◆ **Record extracts**:
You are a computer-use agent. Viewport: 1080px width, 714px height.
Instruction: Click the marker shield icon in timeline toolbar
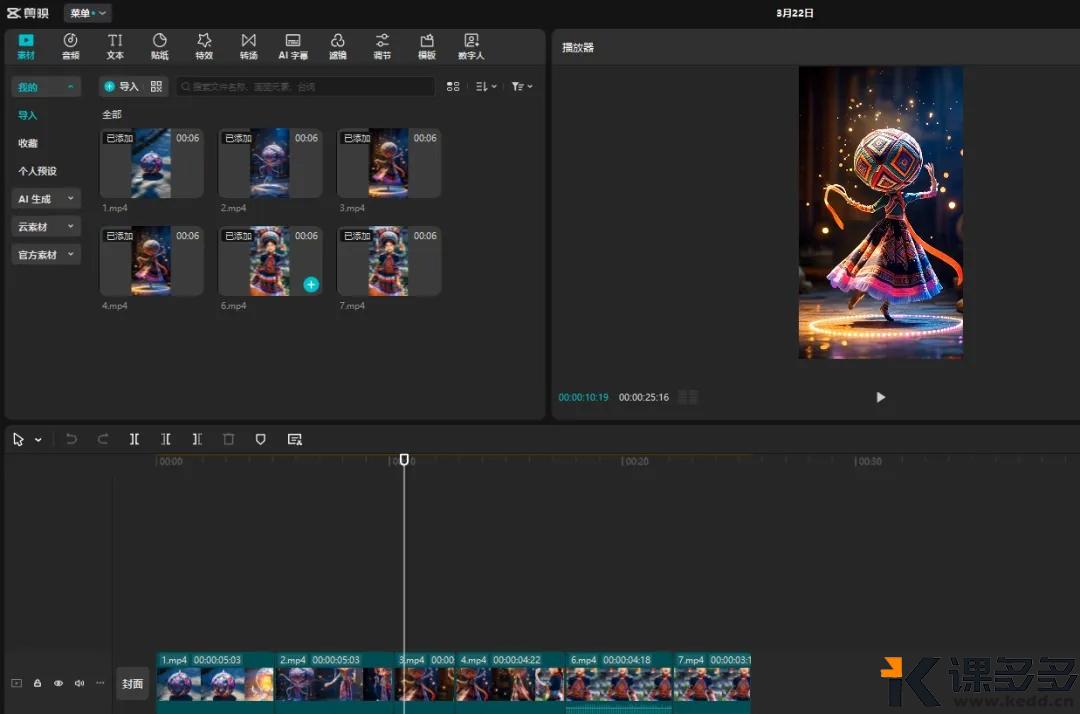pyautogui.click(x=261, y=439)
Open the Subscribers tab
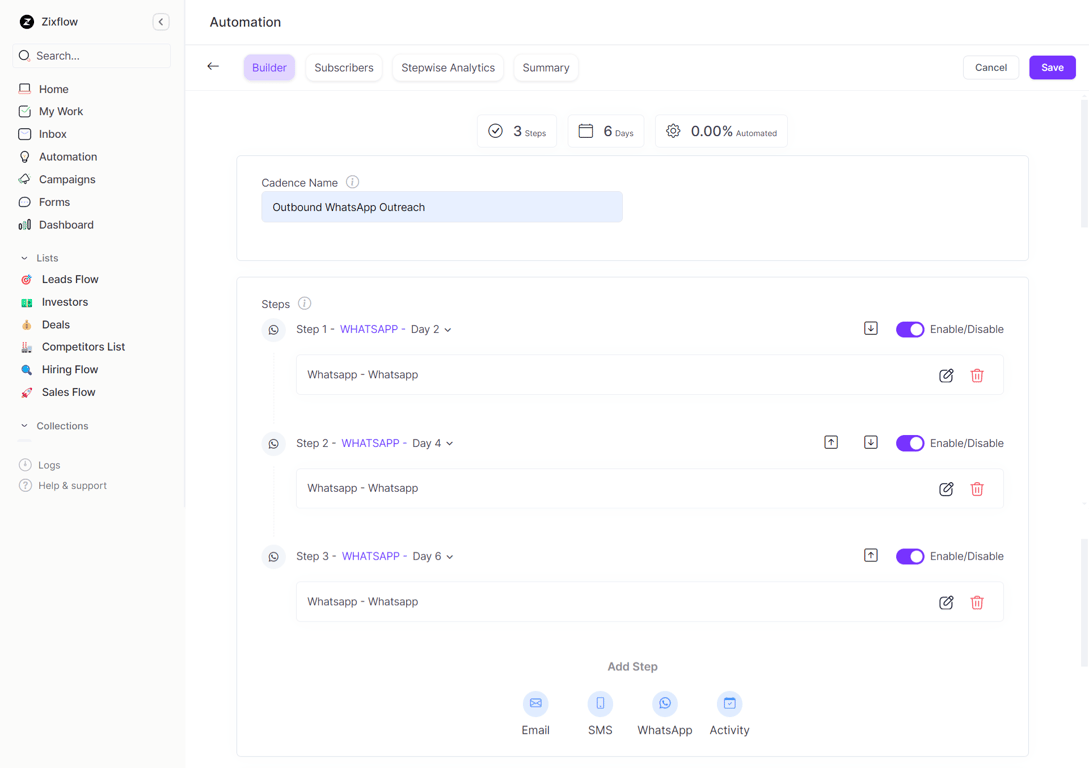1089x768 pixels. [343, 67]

◆ **What to do**: Pick out every line of the listing above that contains the string "width". Case counts.

◆ **The output**:
You are a computer-use agent. Viewport: 1080px width, 714px height.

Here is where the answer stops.